Shared decision-making based on different features of risk in the context of diabetes mellitus and rheumatoid arthritis
Authors Monica Ortendahl
Published 15 January 2008 Volume 2007:3(6) Pages 1175—1180
Royal Institute of Technology, Stockholm, Sweden
Abstract: There is an increased awareness about patients’ involvement in the clinical decision process where uncertainty is an unavoidable condition. The impact of psychological factors like risk aversion, risk aversion and time, asymmetry in risk aversion, and risk and control on shared decision-making is discussed. In addition to differences in risk estimates, doctors and patients may exhibit a difference in perception of time perspectives, and losses versus gains.

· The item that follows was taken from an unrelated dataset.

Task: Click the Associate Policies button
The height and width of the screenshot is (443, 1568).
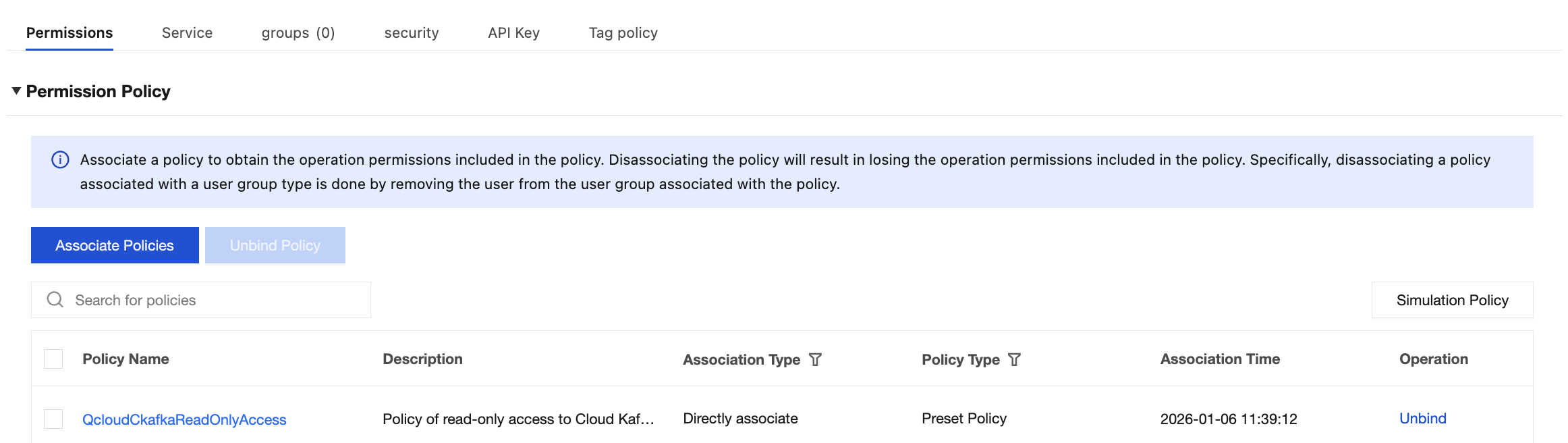Action: [115, 245]
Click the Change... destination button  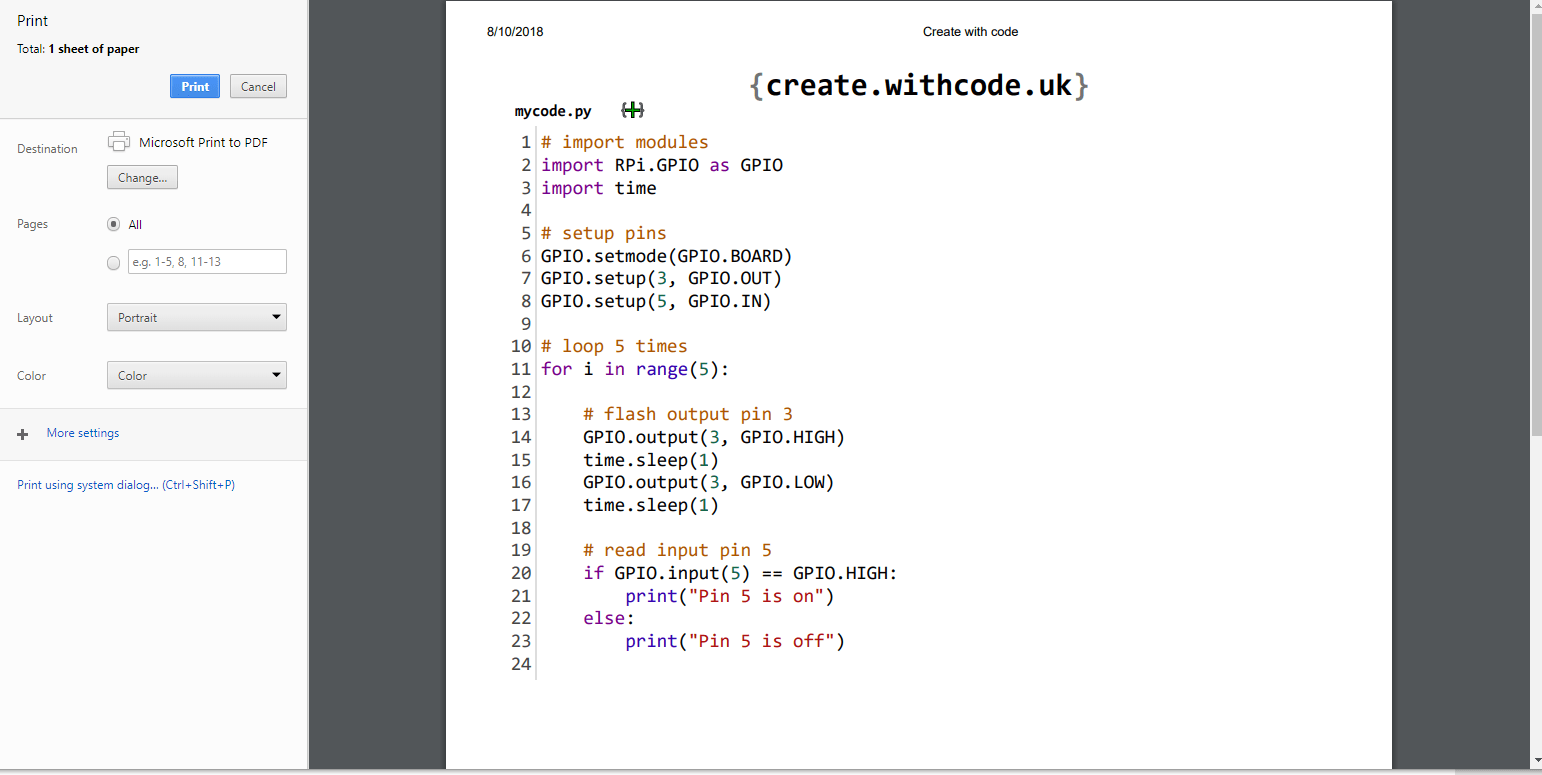click(142, 177)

A summary of valuation factors in shared decision-making is presented: (a) the doctors tend to follow expected value combinations more closely, while the patient is more risk aversive; (b) unwillingness to take risks increases for rare outcomes; (c) there is an increased tendency to take risks with delayed outcomes of the decisions; (d) the doctor is generally well informed about risk and time aspects for different diseases, whereas this might not always be the case with the patient; (e) rheumatoid arthritis and diabetes mellitus are chronic diseases, and both create a vulnerability to a variety of complications over time; (f) rheumatoid arthritis demands different combinations of treatments sequentially over time, whereas diabetes mellitus is treated with insulin; (g) many diseases, like rheumatoid arthritis and diabetes mellitus, are not completely affected by control, as the disease may constantly progress.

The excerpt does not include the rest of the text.